- **Goal of the exercise**
Your reply should restate the lines from the top of the entries through the line containing "Executive Committee Message (408, 923)" word for word, with no pictures.

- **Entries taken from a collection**

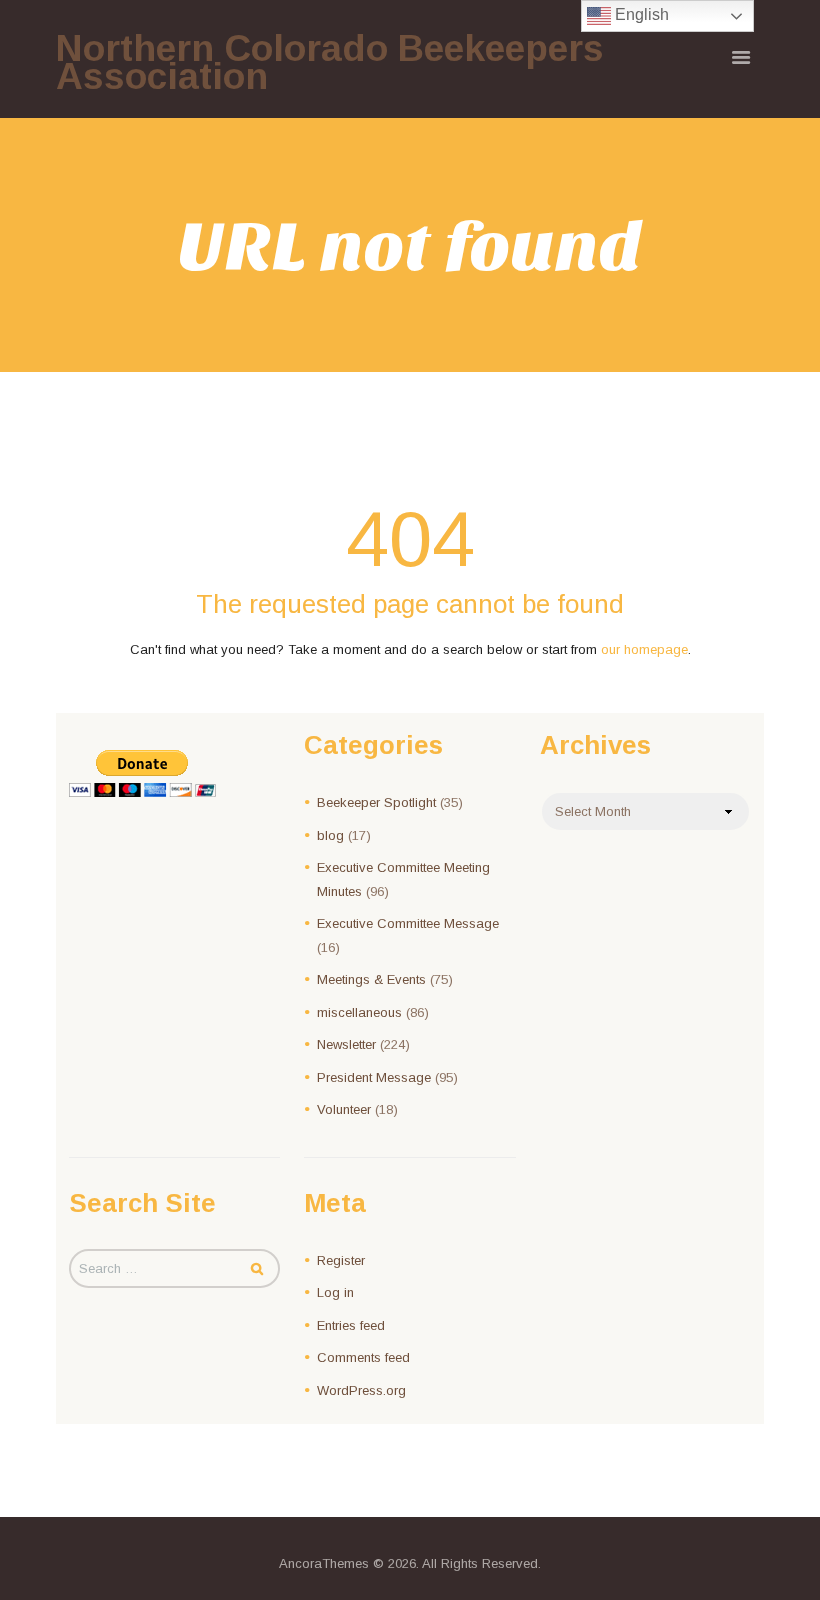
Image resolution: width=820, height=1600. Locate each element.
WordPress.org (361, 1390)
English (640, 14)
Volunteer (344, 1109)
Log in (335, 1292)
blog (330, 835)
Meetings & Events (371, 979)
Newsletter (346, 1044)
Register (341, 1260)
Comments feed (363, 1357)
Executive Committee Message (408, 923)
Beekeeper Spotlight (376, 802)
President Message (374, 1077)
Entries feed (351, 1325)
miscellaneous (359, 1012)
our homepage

- **Response to this task**
Image resolution: width=820, height=1600. Locate each element.
WordPress.org (361, 1390)
English (640, 14)
Volunteer (344, 1109)
Log in (335, 1292)
blog (330, 835)
Meetings & Events (371, 979)
Newsletter (346, 1044)
Register (341, 1260)
Comments feed (363, 1357)
Executive Committee Message (408, 923)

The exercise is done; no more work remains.